I’m working with a developer to build a component and one of the issues we ran into is that when you take a screenshot of a set of controls with Delphi XE5 Firemonkey and then put it into a TImage control Firemonkey applies an antialias to the image. This is mainly an issue around text. Since we were looking for a pixel perfect representation of the controls as a bitmap I looked for some way to help remove the antialias effect from the bitmap. The background of the controls is transparent so one idea I came up with was to change all of the partially transparent pixels below a certain threshold to fully transparent. On the Embarcadero site I found this TestAlphaColorToPixel() function which shows changing every third line to solid red. I modified this function to read each pixel, check it’s opacity, and if it is below the opacity threshold change it to completely transparent. It does not completely solve the antialiasing problem but it helps slightly. You can take this function and modify it to suit your own needs for modifying all of the pixels in a bitmap. TAlphaColorRec has four properties you can use for this which are A for alpha, R for red, B for blue, and G for green.

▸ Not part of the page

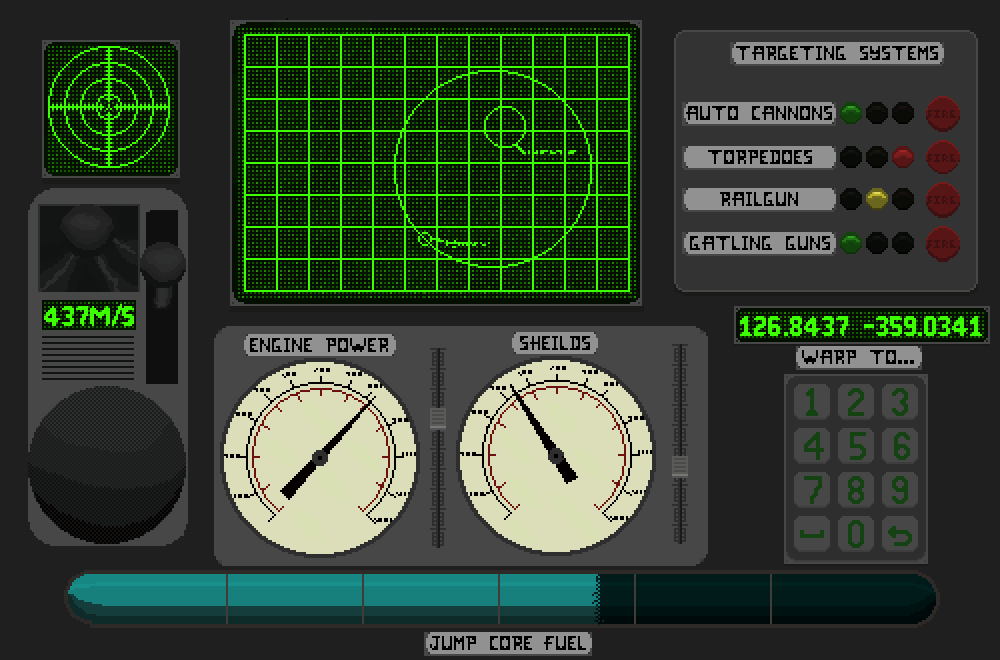Select the Targeting Systems panel header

This function should work on Android, IOS, Windows, and OSX. You can take a look at the other PixelFormat functions including scanline access using ScanLineToAlphaColor.
procedure ApplyNoAlphaEdge(ABitmap: TBitmap; OpacityThreshold: integer);
var
bitdata1: TBitmapData;
I: integer;
J: integer;
C: TAlphaColor;
begin
if (ABitmap.Map(TMapAccess.maReadWrite, bitdata1)) then
try
for I := 0 to ABitmap.Width - 1 do
for J := 0 to ABitmap.Height - 1 do
begin
begin
C := PixelToAlphaColor(@PAlphaColorArray(bitdata1.Data)
[J * (bitdata1.Pitch div GetPixelFormatBytes(ABitmap.PixelFormat))
+ 1 * I], ABitmap.PixelFormat);
if TAlphaColorRec(C).A<OpacityThreshold then
begin
TAlphaColorRec(C).A := 0;
AlphaColorToPixel(C, @PAlphaColorArray(bitdata1.Data)
[J * (bitdata1.Pitch div GetPixelFormatBytes(ABitmap.PixelFormat))
+ 1 * I], ABitmap.PixelFormat);
end;
end;
end;
finally
ABitmap.Unmap(bitdata1);
end;
end;
If you know of a way to have Firemonkey not automatically antialias bitmaps or a better way to deantialias a bitmap let me know. I’ve also tried a Sharpen effect but that causes artifacts on edges of controls like TPanel. There are two StackOverflow answers which explain the issue here and here.
Check out the TBitmap.Map method over at Embarcadero which is the key to unlock direct access to the bitmap which making this function work.